Hint: We first find the general form of deviations of n observations and the form of mean and standard deviation for those n observations. We find the formula for the mean using the values of number of observations and the deviation value. We place the values and get the solution.

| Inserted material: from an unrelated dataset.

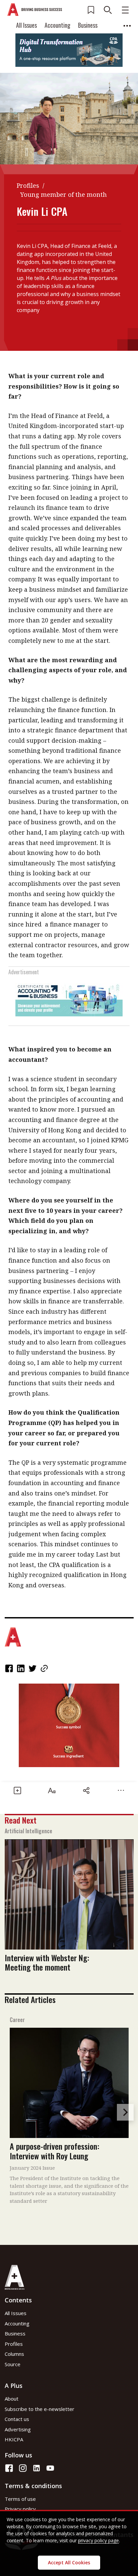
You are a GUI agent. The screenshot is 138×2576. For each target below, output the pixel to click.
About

Complete step by step answer:
We take the weight of the students as ${{x}_{i}}$. The mean of the set of the observations will be \[\overline{x}=\dfrac{1}{n}\sum\limits_{i=1}^{n}{{{x}_{i}}}\].
It’s given that the mean on a certain exam was 50. Putting the values, we get \[50=\overline{x}=\dfrac{1}{100}\sum\limits_{i=1}^{100}{{{x}_{i}}}\].
Sample standard deviation can be expressed as \[\sigma =\sqrt{{{\sigma }^{2}}}=\sqrt{\dfrac{1}{n}\sum{{{\left( {{x}_{i}}-\overline{x} \right)}^{2}}}}\].
It is given that the standard deviation is 0. Putting the values, we get \[0=\sqrt{\dfrac{1}{100}\sum{{{\left( {{x}_{i}}-\overline{x} \right)}^{2}}}}\].
The simplification gives \[0=\sqrt{\dfrac{1}{100}\sum{{{\left( {{x}_{i}}-\overline{x} \right)}^{2}}}}\Rightarrow \sum{{{\left( {{x}_{i}}-\overline{x} \right)}^{2}}}=0\].
The sum of squares is 0 which gives individual terms to be equal to 0.
So, \[\left( {{x}_{i}}-\overline{x} \right)=0\]. The simplification gives \[{{x}_{i}}=\overline{x}\].This means every entry of ${{x}_{i}}=\overline{x}=50$. Everyone had a score of exactly 50.

So, the correct answer is “Option C”.

Note: These all-required attributes are the measurement of central tendency and dispersion. The sample mean is part of central tendency and sample standard deviation is part of dispersion.